Une autre fois, c’est un prêtre qui est revenu comme ça, la nuit, à St Jean de Béré. Un soir, le sacriste, en fermant la porte de l’église, ne vit pas Perrine Rabu bien endormie (à son habitude, disent les malvoulants !) au pied de l’hôtel de la Ste Vierge. Soudain, en entendant sonner minuit au beffroi du château, la vieille fille s’éveilla.

Aux derniers coups de minuit, un prêtre aux cheveux blancs, vêtu d’ornements noirs, s’approcha pour dire la messe. Il sembla attendre un enfant de chœur, puis soupira et officia seul. Perrine, effrayée, conta son aventure au Recteur. Le prêtre, rempli de savoir et de bon jugement, comprit que c’était un prêtre défunt qui revenait ainsi, pour avoir omis, de son vivant, de dire une messe qui lui avait été payée par un trépassé, et condamné à revenir toutes les nuits, jusqu’à ce qu’il trouve un vivant pour lui répondre sa messe. Le sacriste se dévoua la nuit suivante. Après l’oblation, le servant vit une auréole au-dessus de la tête du prêtre purgatorien, ouvrant ainsi la porte du Paradis.

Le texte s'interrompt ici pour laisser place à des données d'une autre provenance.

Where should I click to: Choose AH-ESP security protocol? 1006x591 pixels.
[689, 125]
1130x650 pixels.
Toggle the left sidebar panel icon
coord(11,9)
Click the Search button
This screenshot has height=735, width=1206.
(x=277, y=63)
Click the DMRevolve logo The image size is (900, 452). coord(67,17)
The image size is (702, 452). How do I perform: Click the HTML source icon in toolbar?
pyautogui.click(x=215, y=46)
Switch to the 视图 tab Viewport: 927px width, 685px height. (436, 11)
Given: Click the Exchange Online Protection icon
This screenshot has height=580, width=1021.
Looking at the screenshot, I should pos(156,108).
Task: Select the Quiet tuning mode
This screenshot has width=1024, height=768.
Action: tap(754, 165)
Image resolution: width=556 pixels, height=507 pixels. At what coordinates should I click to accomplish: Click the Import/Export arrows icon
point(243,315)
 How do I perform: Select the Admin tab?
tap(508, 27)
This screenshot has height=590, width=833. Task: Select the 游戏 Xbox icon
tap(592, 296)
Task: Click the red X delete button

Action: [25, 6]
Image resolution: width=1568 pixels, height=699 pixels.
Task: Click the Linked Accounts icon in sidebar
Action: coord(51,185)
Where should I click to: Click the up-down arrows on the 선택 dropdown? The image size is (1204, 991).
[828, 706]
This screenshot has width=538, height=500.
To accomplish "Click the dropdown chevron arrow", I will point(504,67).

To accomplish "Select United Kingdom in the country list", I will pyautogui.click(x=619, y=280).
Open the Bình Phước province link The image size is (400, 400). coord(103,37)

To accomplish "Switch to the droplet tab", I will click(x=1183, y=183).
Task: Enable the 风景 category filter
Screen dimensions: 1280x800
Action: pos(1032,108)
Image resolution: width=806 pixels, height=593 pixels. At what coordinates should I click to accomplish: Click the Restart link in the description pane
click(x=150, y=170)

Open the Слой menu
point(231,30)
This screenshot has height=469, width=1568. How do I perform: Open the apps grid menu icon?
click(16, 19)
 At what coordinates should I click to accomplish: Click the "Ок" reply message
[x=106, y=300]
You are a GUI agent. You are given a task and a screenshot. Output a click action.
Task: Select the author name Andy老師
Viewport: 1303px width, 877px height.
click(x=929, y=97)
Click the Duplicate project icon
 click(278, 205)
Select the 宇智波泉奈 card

C’est une histoire vraie, Perrine Rabu aurait pu vous le dire si elle n’était pas morte depuis. Mais vous pouvez me croire, comme vous pouvez croire à toutes les légendes que j’ai reprises plus haut. Car la légende, comme dit Georges Bernanos, ne fait pas qu’enchanter l’imagination des hommes, elle les défend, les protège et parfois les sauve.

Tous les pays qui n’ont plus de légendes seront condamnés à mourir de froid.

 La dame de Vioreau

Echo de la fin tragique de Françoise de Foix ? Il reste encore en pays castelbriantais la légende de la Dame de Vioreau.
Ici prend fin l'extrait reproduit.